Count the lines in the items below that contain the string "icon". Output only the number.
# start of Exercise material
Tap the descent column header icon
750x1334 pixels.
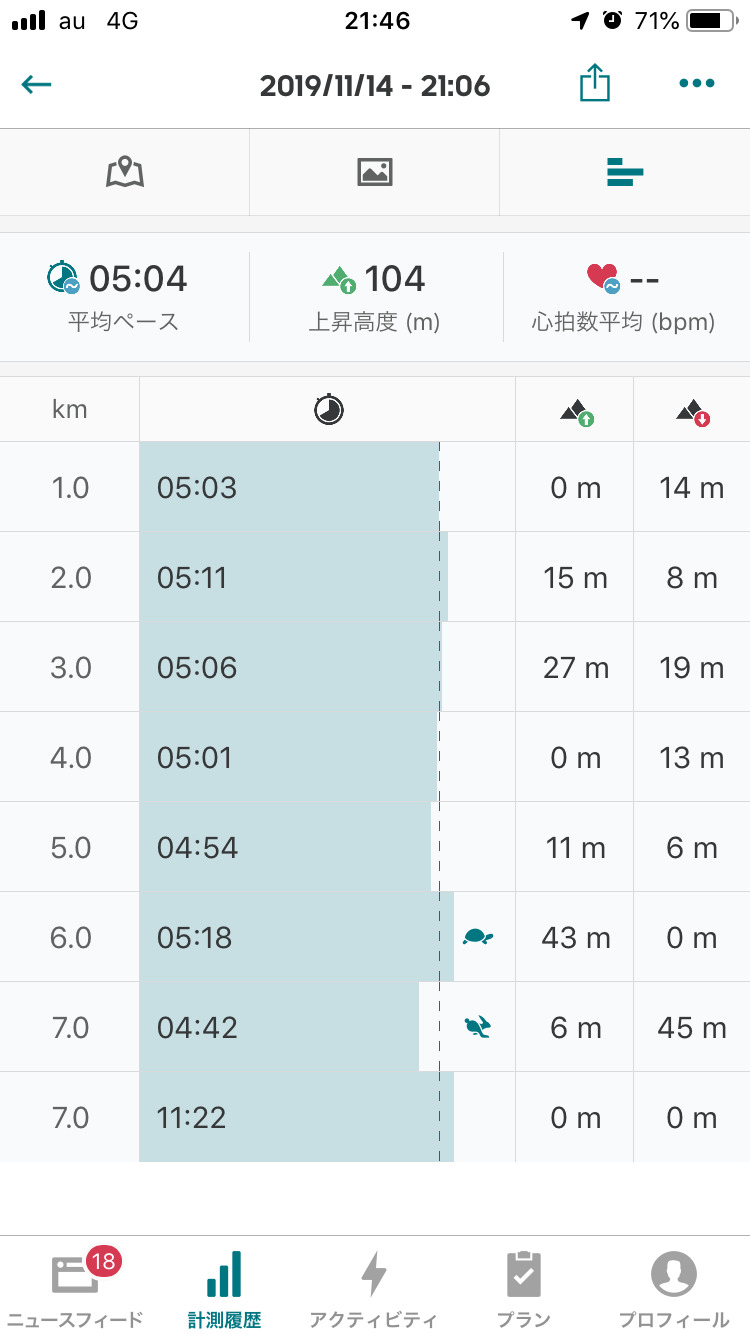pos(693,411)

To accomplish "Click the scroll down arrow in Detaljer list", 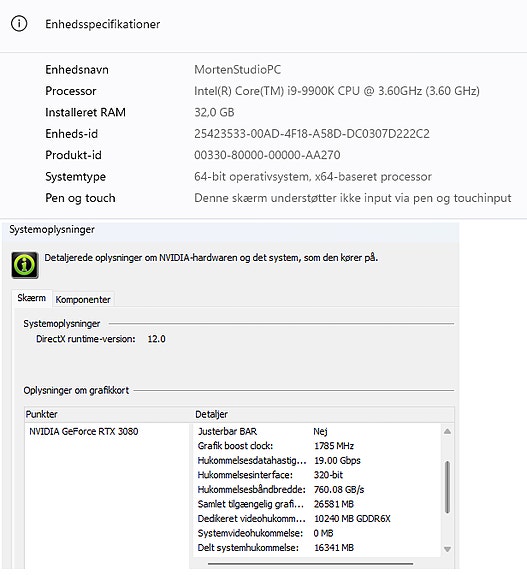I will click(447, 549).
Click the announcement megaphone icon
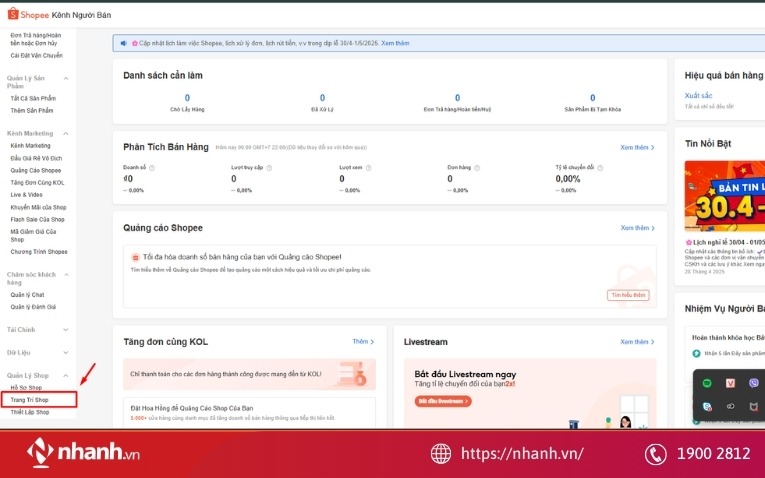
# end of Exercise material
* Result of the exercise
2